The task:
Beginning with the line that holds "Where should I click to: Focus", copy each line through the end of the material below, exactly and with no pictures.

** Opening Extracted entries block **

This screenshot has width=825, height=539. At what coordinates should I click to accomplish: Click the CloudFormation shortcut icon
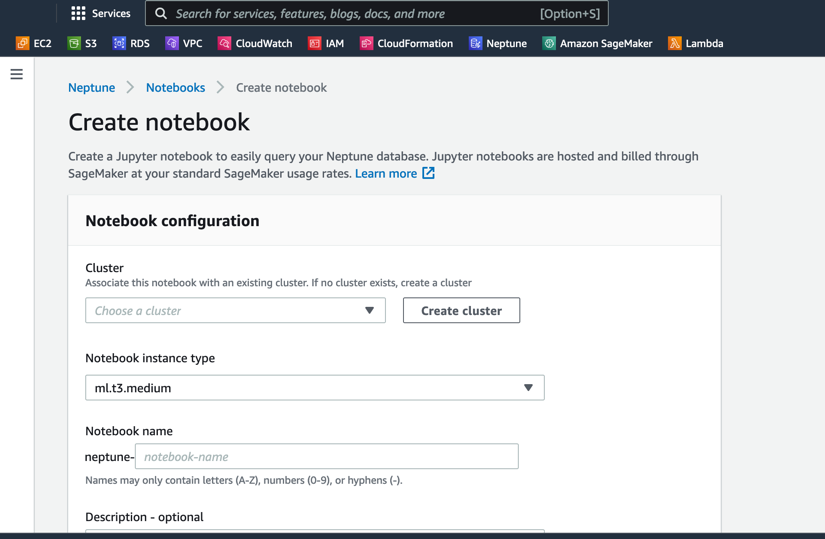point(367,43)
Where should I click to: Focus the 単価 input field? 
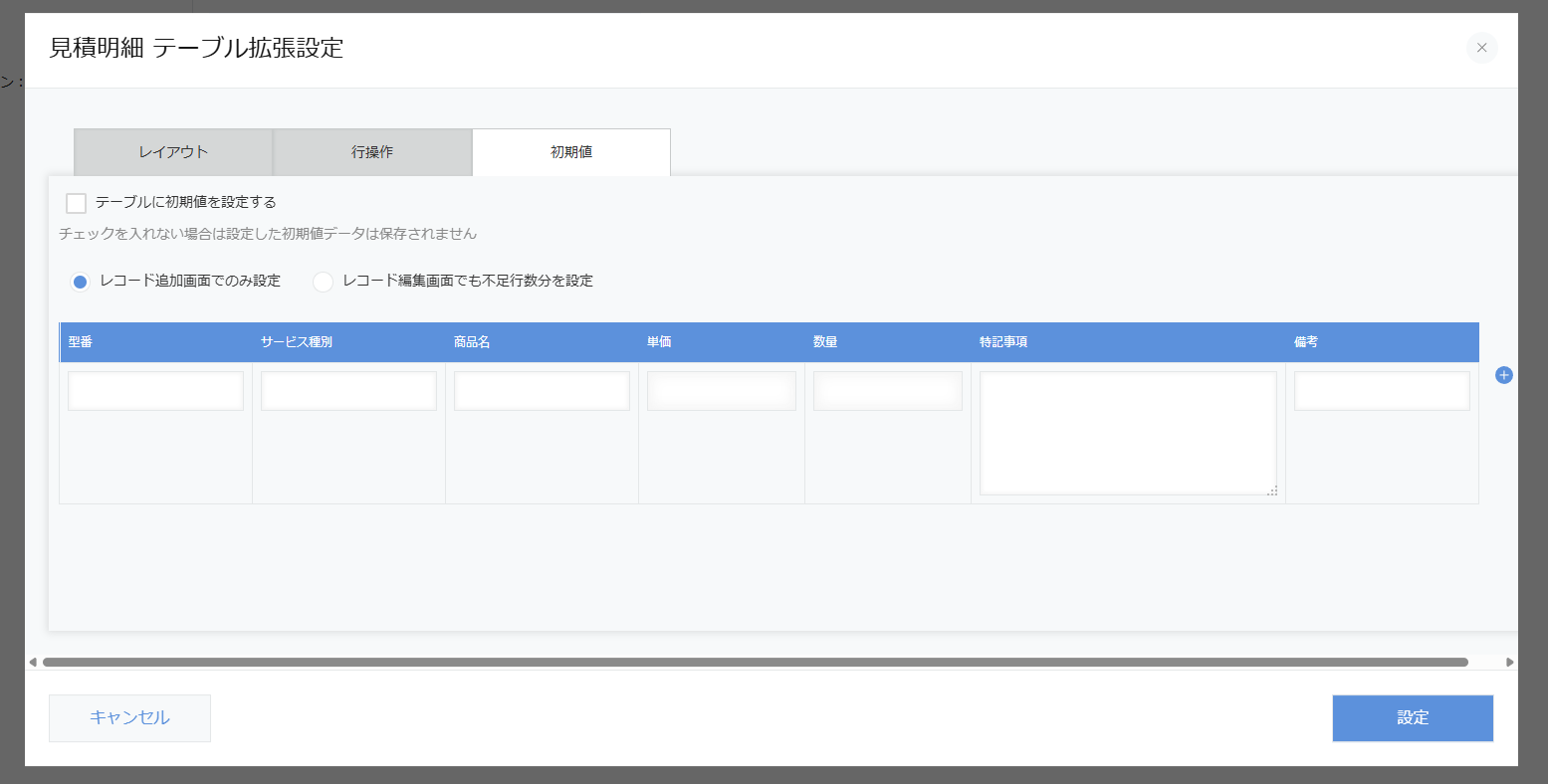(x=721, y=391)
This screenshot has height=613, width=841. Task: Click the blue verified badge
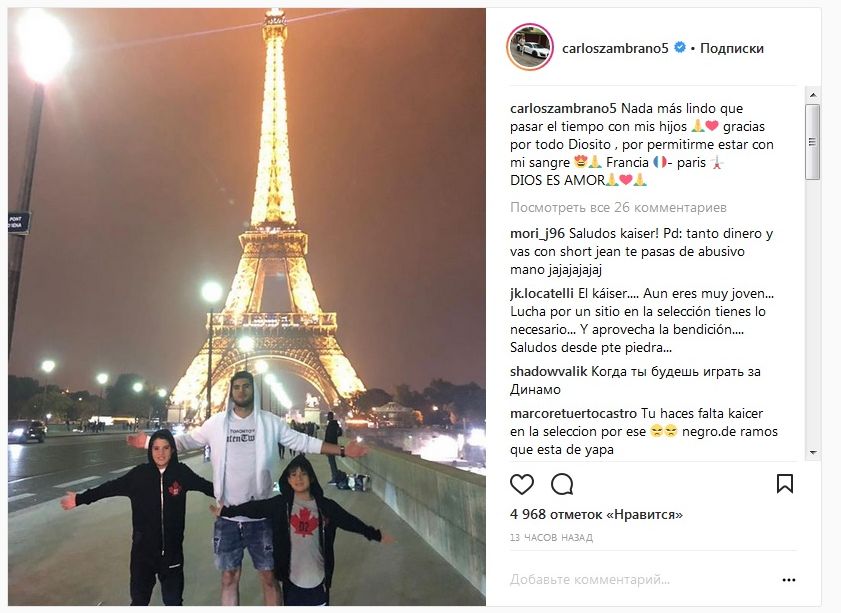coord(680,47)
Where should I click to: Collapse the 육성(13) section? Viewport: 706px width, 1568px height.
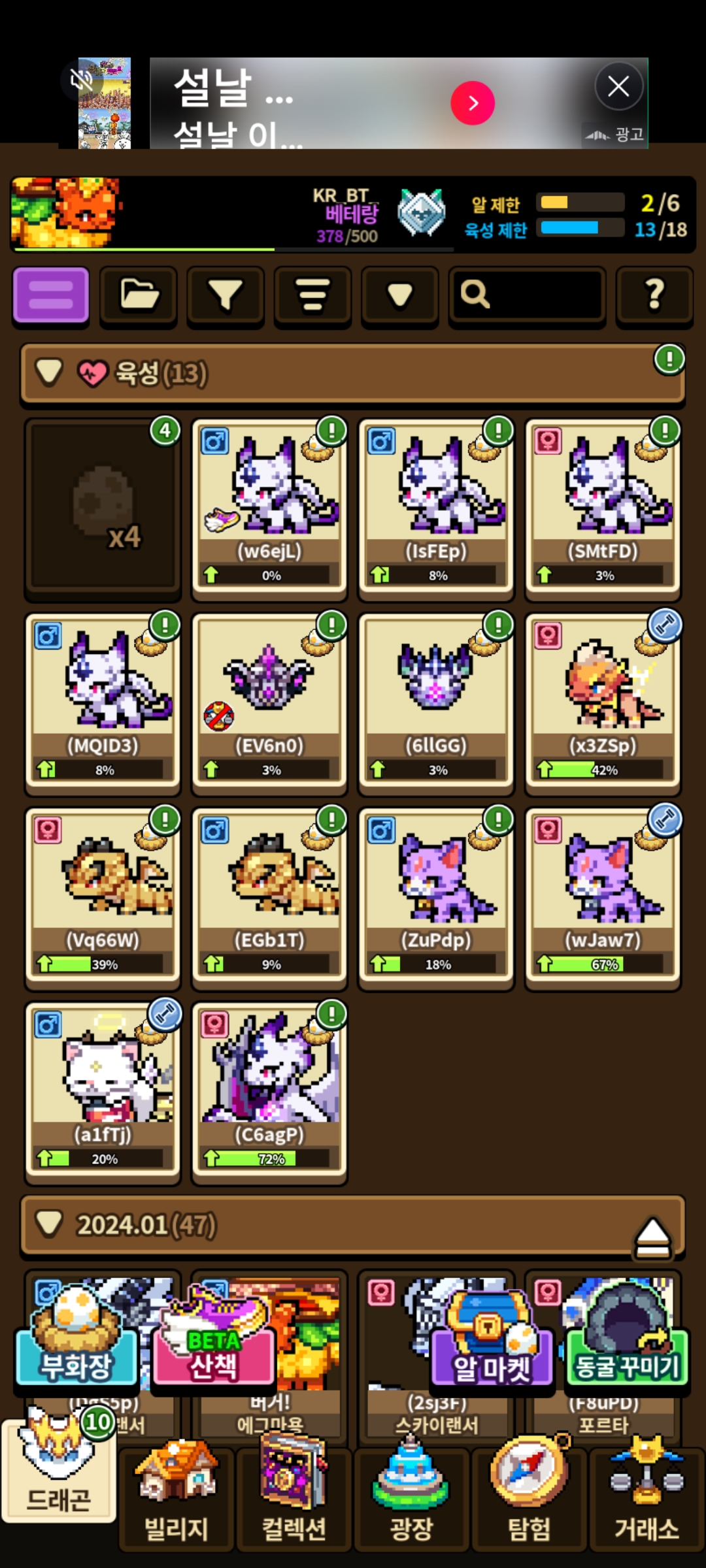click(x=50, y=372)
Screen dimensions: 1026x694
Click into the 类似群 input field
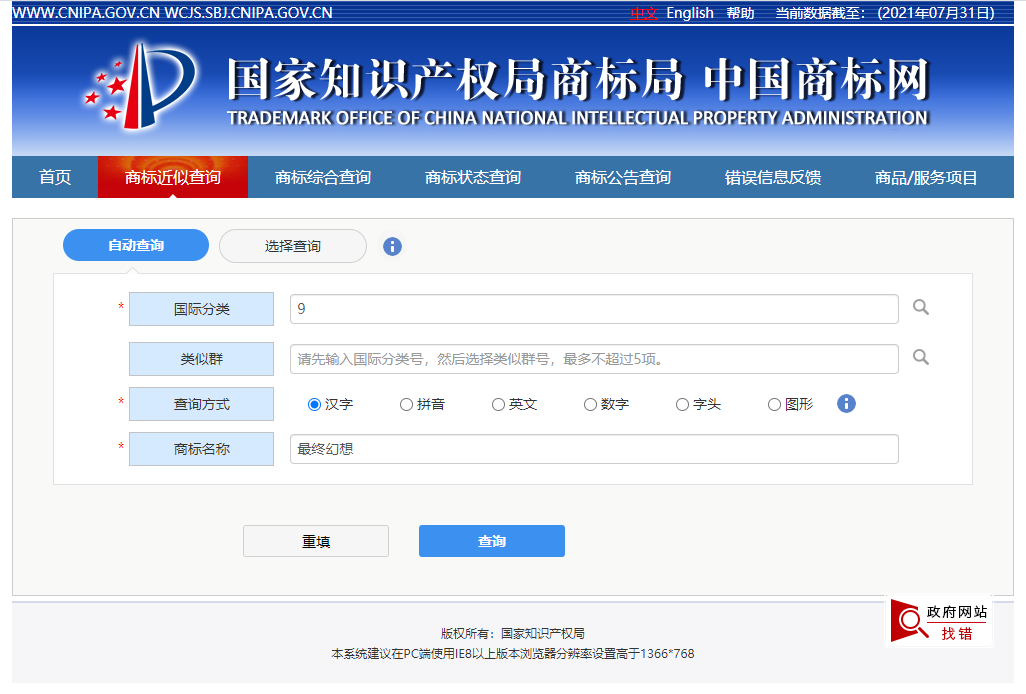pos(594,358)
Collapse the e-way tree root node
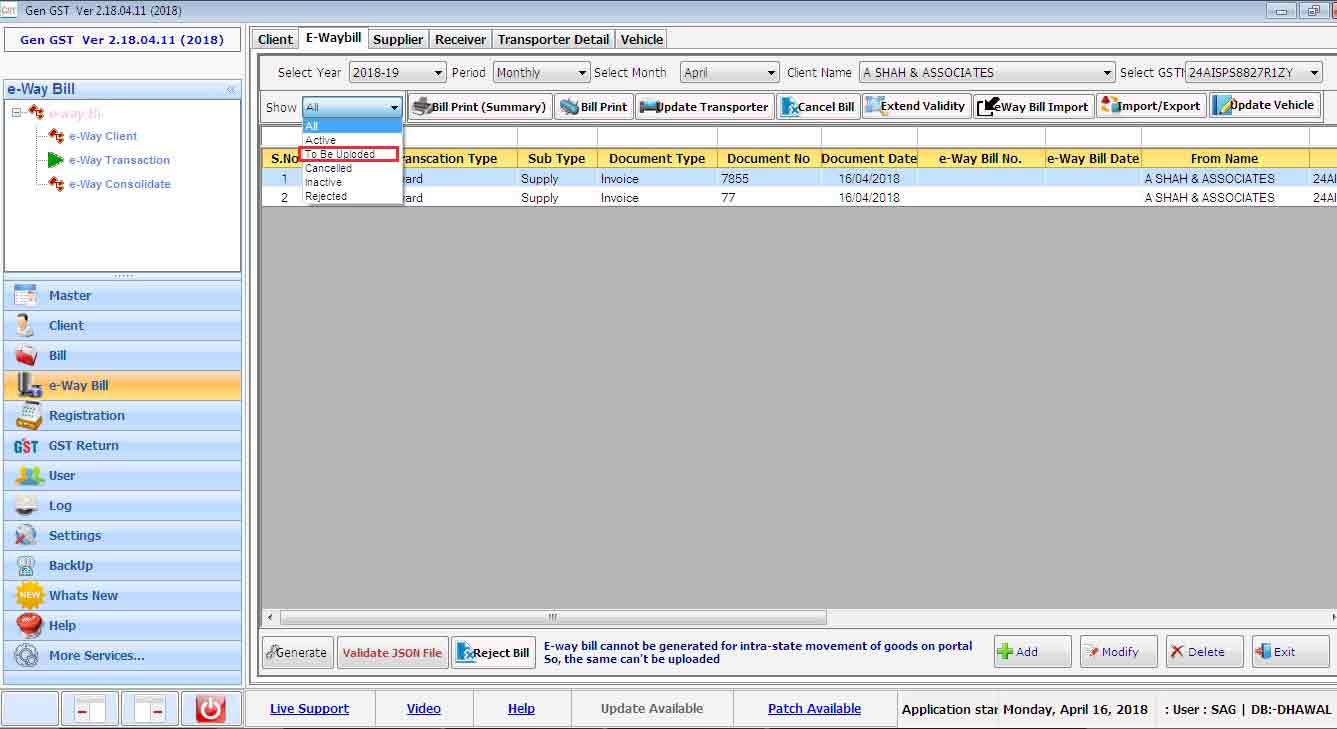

** Closing Extracted entries block **

Task response:
Where should I click to: Focus the 単価 input field? 
(x=721, y=391)
This screenshot has height=613, width=841. Task: Click the blue verified badge
coord(680,47)
Where should I click to: Collapse the 육성(13) section? Viewport: 706px width, 1568px height.
click(x=50, y=372)
Screen dimensions: 1026x694
Click into the 类似群 input field
pos(594,358)
Collapse the e-way tree root node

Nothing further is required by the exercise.